* [Complete the following]:
1: From the hotel booking skill review, extract the stretch from "Artifact-based informational review" through "or travel consequences." word for word.
2: In the hotel booking skill review, which function is identified as containing the potential Server-Side Request Forgery vulnerability?

* [Passage shown]:
####################
Agent Hotel Booking

PassAudited by VirusTotal on May 11, 2026.

Overview

Type: OpenClaw Skill Name: brek-ai Version: 1.0.2 The skill bundle is classified as suspicious due to a potential Server-Side Request Forgery (SSRF) vulnerability identified in the `brekRequest` function within `references/api-templates.md`. The function constructs a URL by concatenating `BREK_BASE_URL` and a `path` variable. If dynamic parts of the `path` (e.g., `{sessionId}` as used in `GET /sessions/{sessionId}`) are derived from unsanitized user input by the AI agent, an attacker could inject arbitrary URLs or paths, potentially leading to unauthorized internal network access or data exfiltration. While the `SKILL.md` provides strong security instructions (e.g., never request raw card data, never request secrets via unapproved channels) and the overall intent appears benign, this code pattern represents a significant vulnerability.

Findings (0)

Artifact-based informational review of SKILL.md, metadata, install specs, static scan signals, and capability signals. ClawScan does not execute the skill or run runtime probes.

What this means

An agent using this skill may perform real booking-related actions if connected to a live Brek partner account.

Why it was flagged

The skill can drive write-like booking, payment-confirmation, and cancellation events through the Brek API. This is central to the stated hotel-booking purpose and includes idempotency safeguards, but the actions can have real financial or travel consequences.

Skill content
When `kind` is one of: ... `action_book_option` ... `action_confirm_payment_card` ... `action_cancel_booking` ... Always include `idempotencyKey`.
####################
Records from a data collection
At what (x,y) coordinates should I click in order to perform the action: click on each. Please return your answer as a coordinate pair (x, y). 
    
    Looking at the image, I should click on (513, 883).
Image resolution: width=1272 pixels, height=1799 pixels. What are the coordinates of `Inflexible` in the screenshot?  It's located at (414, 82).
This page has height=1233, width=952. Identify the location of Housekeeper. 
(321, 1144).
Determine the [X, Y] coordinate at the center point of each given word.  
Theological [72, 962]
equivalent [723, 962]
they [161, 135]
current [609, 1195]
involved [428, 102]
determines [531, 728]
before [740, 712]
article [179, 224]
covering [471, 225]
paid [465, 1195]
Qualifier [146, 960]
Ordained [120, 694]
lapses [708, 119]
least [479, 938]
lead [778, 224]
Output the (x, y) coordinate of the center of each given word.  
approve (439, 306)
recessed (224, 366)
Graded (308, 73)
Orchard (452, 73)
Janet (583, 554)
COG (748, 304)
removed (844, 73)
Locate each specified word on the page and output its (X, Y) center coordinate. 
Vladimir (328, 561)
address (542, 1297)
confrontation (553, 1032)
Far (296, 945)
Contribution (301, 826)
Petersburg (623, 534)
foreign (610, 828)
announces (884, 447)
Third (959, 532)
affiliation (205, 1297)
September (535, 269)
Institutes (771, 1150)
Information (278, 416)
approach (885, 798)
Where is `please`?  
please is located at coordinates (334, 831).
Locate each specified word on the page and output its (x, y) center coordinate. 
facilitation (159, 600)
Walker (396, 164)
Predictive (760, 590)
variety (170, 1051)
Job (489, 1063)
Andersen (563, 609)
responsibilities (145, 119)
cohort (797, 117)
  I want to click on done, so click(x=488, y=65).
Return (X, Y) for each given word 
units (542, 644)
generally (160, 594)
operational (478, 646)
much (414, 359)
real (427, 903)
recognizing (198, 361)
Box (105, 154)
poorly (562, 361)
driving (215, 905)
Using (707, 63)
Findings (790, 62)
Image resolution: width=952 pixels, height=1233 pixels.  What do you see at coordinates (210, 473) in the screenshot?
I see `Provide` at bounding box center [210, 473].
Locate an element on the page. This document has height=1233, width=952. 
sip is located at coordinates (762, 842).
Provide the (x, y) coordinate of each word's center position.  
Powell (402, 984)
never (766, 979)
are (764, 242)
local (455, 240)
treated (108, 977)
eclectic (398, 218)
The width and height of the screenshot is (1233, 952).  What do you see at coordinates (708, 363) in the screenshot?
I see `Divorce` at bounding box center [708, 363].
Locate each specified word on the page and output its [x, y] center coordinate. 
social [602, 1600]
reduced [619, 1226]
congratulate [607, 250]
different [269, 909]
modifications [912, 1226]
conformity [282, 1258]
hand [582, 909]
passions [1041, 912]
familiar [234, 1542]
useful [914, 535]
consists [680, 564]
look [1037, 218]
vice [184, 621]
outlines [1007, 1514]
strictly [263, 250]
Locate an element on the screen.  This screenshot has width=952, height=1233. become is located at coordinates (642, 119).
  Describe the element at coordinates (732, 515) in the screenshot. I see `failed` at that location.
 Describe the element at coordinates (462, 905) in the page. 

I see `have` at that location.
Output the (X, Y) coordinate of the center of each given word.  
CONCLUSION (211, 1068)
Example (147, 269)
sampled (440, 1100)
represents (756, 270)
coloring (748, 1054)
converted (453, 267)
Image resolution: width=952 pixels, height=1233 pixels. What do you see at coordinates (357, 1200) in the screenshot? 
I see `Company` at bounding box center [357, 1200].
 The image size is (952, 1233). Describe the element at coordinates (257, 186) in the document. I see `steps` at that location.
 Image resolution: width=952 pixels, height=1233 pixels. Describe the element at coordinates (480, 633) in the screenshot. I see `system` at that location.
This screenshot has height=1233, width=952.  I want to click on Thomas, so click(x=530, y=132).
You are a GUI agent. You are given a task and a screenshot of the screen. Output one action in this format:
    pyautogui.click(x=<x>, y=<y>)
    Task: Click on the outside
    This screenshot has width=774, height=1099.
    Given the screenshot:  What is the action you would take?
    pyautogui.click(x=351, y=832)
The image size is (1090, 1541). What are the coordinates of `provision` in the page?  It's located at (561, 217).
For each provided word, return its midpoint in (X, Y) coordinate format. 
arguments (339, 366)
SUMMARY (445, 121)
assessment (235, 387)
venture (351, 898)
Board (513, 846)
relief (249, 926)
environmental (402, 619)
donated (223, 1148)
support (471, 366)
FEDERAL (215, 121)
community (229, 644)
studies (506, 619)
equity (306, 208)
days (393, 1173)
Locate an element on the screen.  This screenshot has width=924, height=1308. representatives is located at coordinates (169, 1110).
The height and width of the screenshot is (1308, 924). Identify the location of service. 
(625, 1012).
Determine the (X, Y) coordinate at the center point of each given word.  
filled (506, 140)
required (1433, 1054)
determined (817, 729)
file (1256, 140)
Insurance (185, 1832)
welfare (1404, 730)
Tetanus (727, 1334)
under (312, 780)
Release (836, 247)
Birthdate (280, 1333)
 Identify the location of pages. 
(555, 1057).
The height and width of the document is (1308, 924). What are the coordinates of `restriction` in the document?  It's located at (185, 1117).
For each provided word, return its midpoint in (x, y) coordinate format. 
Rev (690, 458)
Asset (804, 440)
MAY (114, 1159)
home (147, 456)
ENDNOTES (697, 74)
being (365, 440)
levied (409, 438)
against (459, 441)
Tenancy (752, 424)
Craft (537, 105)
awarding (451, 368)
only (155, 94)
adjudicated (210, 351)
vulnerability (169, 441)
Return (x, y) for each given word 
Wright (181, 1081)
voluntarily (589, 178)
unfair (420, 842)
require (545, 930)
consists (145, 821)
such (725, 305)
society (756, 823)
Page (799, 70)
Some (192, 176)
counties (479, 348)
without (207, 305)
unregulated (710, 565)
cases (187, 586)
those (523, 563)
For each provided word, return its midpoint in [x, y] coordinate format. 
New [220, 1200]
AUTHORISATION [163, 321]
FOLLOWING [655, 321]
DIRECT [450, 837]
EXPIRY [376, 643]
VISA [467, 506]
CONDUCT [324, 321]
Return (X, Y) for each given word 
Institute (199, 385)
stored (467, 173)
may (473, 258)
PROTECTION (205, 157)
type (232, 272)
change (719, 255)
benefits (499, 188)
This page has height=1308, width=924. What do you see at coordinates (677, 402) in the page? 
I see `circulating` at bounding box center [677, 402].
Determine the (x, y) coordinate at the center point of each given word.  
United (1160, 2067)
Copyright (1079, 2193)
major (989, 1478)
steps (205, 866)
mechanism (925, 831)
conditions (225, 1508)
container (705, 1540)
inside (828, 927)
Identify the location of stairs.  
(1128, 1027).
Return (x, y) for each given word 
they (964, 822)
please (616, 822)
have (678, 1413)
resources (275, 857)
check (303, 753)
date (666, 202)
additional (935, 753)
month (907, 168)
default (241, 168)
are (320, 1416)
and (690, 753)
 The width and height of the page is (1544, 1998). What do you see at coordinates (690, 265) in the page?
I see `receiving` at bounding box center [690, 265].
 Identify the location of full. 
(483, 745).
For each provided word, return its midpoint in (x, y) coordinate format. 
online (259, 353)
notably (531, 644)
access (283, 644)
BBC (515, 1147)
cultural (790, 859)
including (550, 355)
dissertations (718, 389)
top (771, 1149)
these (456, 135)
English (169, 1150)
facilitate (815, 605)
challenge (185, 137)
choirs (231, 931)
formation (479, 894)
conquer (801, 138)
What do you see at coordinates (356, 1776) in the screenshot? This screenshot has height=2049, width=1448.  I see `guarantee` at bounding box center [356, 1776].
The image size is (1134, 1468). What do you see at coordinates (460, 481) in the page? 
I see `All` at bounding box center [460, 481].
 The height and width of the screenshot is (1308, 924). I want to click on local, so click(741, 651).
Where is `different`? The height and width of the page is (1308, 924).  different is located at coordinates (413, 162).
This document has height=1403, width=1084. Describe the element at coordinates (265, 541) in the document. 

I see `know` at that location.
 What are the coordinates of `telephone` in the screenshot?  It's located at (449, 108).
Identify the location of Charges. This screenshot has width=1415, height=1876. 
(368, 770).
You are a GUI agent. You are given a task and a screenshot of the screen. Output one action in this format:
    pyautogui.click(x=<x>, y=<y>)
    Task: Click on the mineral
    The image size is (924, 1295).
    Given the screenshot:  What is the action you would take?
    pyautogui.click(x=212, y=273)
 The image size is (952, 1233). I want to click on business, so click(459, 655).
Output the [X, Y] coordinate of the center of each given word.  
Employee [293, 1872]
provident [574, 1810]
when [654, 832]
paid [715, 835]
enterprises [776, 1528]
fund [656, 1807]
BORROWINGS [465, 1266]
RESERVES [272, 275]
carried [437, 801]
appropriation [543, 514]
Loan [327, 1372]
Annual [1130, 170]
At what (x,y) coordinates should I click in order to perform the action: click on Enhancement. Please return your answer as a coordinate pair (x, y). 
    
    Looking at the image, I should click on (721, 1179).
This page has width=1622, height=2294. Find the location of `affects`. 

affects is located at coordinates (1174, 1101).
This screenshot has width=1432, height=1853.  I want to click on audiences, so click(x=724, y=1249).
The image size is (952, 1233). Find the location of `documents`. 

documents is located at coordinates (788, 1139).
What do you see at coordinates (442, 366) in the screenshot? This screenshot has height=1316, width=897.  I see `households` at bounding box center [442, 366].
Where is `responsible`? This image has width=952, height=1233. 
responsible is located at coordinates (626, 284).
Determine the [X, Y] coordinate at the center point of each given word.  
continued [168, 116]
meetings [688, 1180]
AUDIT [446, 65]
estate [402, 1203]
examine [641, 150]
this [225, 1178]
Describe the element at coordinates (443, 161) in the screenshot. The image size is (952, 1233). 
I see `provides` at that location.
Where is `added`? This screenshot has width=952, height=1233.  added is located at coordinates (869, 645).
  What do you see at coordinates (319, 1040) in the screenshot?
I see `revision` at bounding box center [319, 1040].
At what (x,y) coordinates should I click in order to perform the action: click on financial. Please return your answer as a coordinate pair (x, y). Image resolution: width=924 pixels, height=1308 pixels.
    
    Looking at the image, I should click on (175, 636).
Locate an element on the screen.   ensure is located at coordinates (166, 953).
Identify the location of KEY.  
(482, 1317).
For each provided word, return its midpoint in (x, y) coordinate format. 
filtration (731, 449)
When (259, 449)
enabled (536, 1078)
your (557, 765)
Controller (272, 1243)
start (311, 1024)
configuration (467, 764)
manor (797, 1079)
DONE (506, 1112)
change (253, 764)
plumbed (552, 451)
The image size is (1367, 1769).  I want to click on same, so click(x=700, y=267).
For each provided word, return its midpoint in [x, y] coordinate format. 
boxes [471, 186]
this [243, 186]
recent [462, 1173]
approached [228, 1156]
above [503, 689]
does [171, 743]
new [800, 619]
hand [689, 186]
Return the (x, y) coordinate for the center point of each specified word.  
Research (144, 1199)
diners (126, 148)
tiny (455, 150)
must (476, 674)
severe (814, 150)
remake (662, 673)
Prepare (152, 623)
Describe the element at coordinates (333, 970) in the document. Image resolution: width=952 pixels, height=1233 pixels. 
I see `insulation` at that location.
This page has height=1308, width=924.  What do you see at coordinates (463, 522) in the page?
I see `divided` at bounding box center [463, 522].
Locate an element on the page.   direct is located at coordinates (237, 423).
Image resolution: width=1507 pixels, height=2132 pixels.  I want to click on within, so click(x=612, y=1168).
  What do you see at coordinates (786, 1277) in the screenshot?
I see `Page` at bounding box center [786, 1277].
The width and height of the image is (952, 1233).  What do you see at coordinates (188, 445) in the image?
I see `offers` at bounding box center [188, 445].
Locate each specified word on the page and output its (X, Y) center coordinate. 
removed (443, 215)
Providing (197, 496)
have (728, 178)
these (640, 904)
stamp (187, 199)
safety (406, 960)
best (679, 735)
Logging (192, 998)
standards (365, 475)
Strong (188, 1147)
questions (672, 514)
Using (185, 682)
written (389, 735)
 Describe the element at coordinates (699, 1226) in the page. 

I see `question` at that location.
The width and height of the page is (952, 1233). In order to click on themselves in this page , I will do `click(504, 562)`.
####################
* [Solved problems]:
1:
Artifact-based informational review of SKILL.md, metadata, install specs, static scan signals, and capability signals. ClawScan does not execute the skill or run runtime probes.

What this means

An agent using this skill may perform real booking-related actions if connected to a live Brek partner account.

Why it was flagged

The skill can drive write-like booking, payment-confirmation, and cancellation events through the Brek API. This is central to the stated hotel-booking purpose and includes idempotency safeguards, but the actions can have real financial or travel consequences.

2: The `brekRequest` function in `references/api-templates.md`.